The device described above is not only applicable to curved staplers. The invention also applies to non-curved staplers, such as those described in the US patent. No. 5,605,272, issued to Witt et al. On February 25, 1997; the patent of E.U. No. 5,275,322, issued to Brinkerhoff et al .; the patent of E.U. No. 5,706,998, issued as 5,706,998, all of which are incorporated herein by reference. Although the preferred embodiments of the present invention have been shown and described, it will be obvious to those skilled in the art that they are provided by way of example only. Those skilled in the art will now consider many variations, changes and substitutions, without departing from the invention. For example, as would be apparent to those skilled in the art, the present disclosure has equal application in robotic-assisted surgery. In addition, it should be understood that each structure described has a function, and that reference can be made to said structure as a means to perform that function.
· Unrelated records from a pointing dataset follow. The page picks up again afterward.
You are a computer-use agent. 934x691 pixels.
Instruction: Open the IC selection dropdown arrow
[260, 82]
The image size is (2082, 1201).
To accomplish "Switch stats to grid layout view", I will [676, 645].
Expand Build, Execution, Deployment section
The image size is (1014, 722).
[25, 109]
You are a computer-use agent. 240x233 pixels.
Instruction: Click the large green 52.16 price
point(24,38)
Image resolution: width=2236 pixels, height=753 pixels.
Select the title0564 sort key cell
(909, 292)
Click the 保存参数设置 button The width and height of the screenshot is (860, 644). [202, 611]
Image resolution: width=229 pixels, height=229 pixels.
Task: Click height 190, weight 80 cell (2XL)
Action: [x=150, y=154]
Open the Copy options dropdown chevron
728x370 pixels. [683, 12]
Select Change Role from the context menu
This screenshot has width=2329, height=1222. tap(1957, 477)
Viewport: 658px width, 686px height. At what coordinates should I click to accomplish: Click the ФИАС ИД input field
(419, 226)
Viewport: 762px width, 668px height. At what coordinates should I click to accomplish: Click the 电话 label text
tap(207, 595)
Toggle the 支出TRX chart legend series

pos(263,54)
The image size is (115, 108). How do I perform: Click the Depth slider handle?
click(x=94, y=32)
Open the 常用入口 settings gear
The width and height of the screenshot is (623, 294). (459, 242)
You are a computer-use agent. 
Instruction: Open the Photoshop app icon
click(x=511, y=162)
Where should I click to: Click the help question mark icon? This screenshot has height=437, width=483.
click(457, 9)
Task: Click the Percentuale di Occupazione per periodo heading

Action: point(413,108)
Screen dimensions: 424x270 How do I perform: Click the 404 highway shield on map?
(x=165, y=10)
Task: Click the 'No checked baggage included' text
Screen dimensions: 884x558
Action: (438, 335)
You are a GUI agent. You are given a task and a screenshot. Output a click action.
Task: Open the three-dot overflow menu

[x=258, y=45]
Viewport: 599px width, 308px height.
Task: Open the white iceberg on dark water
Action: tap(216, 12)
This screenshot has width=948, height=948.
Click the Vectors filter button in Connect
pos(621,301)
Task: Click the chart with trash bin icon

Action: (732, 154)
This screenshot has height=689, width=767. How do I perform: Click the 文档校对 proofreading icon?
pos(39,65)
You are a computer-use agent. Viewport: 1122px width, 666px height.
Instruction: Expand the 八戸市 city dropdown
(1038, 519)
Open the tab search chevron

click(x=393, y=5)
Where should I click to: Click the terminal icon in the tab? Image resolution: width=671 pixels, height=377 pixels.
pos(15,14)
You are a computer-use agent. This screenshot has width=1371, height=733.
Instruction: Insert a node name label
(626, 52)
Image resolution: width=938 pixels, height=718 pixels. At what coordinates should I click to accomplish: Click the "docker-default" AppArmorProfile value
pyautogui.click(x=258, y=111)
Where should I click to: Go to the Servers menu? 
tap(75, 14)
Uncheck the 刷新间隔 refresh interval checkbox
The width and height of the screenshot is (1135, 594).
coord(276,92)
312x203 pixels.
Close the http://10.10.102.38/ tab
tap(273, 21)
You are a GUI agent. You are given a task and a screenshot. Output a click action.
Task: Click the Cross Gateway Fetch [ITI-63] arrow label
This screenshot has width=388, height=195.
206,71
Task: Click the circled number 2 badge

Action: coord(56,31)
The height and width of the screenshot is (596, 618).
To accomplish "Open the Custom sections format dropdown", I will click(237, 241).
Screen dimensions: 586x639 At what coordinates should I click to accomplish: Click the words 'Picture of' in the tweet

Accordingly, it is considered that the invention is limited only by the spirit and scope of the appended claims.

Claims (13)

NOVELTY OF THE INVENTION CLAIMS

1. - A surgical instrument for applying a plurality of surgical fasteners to body tissue, the surgical instrument comprising: (a) a frame having a handle at a proximal end thereof, and a support structure at a distal end thereof, said structure of support adapted to support a plurality of surgical fasteners; and (b) wherein said support structure is formed of aluminum.

2. The surgical instrument according to claim 1, further characterized in that it includes a trigger mechanism for deploying said surgical fasteners. 3.- The surgical instrument in accordance with the claim 1, further characterized in that it includes a closure member for supporting at least a portion of a cartridge, for movement from a proximal end of said support structure to a distal end of said support structure. 4.- The surgical instrument in accordance with the claim 1, further characterized in that said support structure has a substantially C-shaped. 5. The surgical instrument according to claim 3, further characterized in that said support structure has a radius of curvature of no more than 19.5 cm in diameter. 6. The surgical instrument according to claim 3, further characterized in that said support structure has a curvature of between approximately 2.54 cm in diameter and approximately 10.16 cm in diameter. 7. The surgical instrument according to claim 3, further characterized in that said support structure has a curvature adapted to fit within an oval envelope of 9.19 cm x 7.62 cm. 8. The surgical instrument according to claim 1, further characterized in that said device is adapted to deploy at least one row of surgical fasteners. 9. The surgical instrument according to claim 1, further characterized in that it includes a knife for cutting tissue. 10. The surgical instrument according to claim 1, further characterized in that said surgical fasteners comprise staples. 11. A surgical instrument for applying a plurality of surgical fasteners to body tissue, the surgical instrument comprising: (a) a structure having a handle at a proximal end thereof, and a support structure at a distal end of the body. same, said support structure is adapted to support a plurality of surgical fasteners; and (b) wherein said support structure is extruded from aluminum. 12. The surgical instrument according to claim 11, further characterized in that it includes a trigger mechanism for deploying said surgical fasteners. 1

3. The surgical instrument according to claim 11, further characterized in that said support structure has a substantially C-shape.